* THE PROBLEM *
In every item below, swap "pixel" for "point" and write the lines out again with nothing else changed. Leave the pictures out of your answer.

Text and element-pointing records
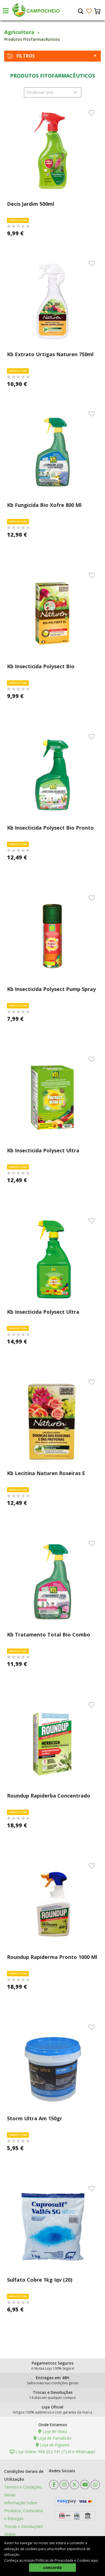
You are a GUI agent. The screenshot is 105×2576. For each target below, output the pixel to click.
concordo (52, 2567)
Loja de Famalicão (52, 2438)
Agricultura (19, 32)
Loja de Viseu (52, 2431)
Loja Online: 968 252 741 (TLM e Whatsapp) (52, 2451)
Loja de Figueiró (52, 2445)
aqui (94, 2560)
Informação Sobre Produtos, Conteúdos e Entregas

* ANSWER *
You are a GUI agent. The screenshot is 105×2576. For each target below, output the point to click.
concordo (52, 2567)
Loja de Famalicão (52, 2438)
Agricultura (19, 32)
Loja de Viseu (52, 2431)
Loja Online: 968 252 741 (TLM e Whatsapp) (52, 2451)
Loja de Figueiró (52, 2445)
aqui (94, 2560)
Informação Sobre Produtos, Conteúdos e Entregas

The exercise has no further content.